What follows is a set of records; copy all of it exactly.

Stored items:
***
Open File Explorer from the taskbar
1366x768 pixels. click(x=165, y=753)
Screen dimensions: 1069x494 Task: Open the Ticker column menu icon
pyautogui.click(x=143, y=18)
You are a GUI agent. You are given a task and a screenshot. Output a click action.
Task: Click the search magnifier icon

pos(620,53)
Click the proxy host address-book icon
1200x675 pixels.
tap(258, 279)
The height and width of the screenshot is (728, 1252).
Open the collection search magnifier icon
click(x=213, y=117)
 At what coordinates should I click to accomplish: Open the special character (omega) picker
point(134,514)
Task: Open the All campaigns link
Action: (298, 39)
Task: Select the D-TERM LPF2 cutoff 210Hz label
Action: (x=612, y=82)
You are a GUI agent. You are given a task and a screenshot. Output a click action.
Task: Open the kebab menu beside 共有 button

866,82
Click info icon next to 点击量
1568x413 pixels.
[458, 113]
***
▸ **Task result**:
Open File Explorer from the taskbar
1366x768 pixels. click(x=165, y=753)
Screen dimensions: 1069x494 Task: Open the Ticker column menu icon
pyautogui.click(x=143, y=18)
You are a GUI agent. You are given a task and a screenshot. Output a click action.
Task: Click the search magnifier icon

pos(620,53)
Click the proxy host address-book icon
1200x675 pixels.
tap(258, 279)
The height and width of the screenshot is (728, 1252).
Open the collection search magnifier icon
click(x=213, y=117)
 At what coordinates should I click to accomplish: Open the special character (omega) picker
point(134,514)
Task: Open the All campaigns link
Action: (298, 39)
Task: Select the D-TERM LPF2 cutoff 210Hz label
Action: (x=612, y=82)
You are a GUI agent. You are given a task and a screenshot. Output a click action.
Task: Open the kebab menu beside 共有 button

866,82
Click info icon next to 点击量
1568x413 pixels.
[458, 113]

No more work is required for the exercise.